+++ Given information +++
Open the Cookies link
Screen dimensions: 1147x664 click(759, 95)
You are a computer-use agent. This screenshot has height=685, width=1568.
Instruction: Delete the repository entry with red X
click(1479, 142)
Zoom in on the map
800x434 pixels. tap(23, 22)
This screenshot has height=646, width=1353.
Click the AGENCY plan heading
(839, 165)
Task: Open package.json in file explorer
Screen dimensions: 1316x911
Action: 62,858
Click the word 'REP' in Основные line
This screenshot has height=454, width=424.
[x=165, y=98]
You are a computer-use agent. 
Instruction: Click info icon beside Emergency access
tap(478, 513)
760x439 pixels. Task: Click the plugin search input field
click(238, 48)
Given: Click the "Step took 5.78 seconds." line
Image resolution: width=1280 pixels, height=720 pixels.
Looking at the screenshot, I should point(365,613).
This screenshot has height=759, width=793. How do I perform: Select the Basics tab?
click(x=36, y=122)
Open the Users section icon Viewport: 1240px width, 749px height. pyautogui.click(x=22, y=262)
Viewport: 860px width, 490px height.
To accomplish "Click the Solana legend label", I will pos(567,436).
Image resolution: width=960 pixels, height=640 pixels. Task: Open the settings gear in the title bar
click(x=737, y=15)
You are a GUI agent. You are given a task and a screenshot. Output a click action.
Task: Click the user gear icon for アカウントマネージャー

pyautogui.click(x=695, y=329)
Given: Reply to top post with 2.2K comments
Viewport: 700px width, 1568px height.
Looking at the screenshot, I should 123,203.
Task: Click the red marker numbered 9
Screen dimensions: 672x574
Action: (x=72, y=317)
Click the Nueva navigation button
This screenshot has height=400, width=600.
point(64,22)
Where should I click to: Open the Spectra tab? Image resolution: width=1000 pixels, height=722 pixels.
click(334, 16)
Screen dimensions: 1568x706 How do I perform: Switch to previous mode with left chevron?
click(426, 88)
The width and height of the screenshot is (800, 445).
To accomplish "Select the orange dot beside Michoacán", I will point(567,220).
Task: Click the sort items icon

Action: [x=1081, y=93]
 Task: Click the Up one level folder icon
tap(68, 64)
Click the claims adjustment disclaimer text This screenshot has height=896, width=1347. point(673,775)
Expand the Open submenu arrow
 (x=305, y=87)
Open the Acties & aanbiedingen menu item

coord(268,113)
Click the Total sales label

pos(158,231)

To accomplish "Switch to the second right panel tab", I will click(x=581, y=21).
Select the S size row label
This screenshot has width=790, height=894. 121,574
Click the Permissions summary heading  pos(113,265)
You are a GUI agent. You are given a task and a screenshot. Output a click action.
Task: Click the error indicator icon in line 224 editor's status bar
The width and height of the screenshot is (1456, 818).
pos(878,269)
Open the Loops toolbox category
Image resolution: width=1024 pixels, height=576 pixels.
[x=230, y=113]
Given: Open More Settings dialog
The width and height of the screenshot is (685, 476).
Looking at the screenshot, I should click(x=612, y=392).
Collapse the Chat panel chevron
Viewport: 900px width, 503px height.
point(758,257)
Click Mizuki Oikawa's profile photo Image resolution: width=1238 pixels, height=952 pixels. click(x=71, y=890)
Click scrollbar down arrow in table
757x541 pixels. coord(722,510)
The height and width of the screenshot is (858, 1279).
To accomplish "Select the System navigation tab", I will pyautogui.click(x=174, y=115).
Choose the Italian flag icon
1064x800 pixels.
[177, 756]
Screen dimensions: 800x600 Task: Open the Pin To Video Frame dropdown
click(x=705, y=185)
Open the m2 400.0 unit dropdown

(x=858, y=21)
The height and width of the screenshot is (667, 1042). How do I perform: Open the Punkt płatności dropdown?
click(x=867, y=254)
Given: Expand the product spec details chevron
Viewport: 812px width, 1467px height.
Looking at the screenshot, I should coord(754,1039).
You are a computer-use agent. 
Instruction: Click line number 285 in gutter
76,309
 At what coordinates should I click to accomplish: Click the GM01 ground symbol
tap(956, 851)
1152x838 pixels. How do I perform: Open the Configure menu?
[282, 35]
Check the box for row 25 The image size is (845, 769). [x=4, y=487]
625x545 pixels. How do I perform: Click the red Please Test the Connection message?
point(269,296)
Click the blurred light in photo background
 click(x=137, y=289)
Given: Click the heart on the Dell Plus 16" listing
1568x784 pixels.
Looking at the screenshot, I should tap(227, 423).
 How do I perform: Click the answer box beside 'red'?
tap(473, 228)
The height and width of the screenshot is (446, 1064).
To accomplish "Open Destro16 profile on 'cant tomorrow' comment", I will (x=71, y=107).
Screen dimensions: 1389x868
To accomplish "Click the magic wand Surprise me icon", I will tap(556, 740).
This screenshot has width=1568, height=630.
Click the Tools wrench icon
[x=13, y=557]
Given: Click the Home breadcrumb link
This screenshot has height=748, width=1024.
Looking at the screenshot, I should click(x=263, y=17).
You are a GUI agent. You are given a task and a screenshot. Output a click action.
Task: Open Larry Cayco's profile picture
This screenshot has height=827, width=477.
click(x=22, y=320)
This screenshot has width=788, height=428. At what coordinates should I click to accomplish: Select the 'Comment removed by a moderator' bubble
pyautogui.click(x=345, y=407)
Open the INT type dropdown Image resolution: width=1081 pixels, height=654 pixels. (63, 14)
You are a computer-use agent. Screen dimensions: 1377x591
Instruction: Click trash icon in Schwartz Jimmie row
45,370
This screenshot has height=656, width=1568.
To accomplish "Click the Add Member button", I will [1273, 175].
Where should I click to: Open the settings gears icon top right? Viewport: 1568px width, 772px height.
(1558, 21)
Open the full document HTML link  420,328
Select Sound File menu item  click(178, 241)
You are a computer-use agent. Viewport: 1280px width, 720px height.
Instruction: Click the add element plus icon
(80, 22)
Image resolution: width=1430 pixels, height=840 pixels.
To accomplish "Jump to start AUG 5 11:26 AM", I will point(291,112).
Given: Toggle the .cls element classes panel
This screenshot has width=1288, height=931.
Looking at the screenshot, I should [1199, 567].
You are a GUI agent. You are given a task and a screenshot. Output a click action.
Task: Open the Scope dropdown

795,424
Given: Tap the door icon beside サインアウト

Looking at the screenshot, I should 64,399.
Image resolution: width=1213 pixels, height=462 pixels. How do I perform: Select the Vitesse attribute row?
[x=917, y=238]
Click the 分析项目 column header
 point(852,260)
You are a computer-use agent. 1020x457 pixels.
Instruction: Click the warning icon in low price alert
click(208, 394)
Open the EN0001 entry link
+++
§ About this exercise
Collect the complete line wherever the string "computer" appears in the records.

§ Your response
You are a computer-use agent. This screenshot has height=685, width=1568.
You are a computer-use agent. 
You are a computer-use agent. 
You are a computer-use agent. Screen dimensions: 1377x591
You are a computer-use agent. Viewport: 1280px width, 720px height.
You are a computer-use agent. 1020x457 pixels.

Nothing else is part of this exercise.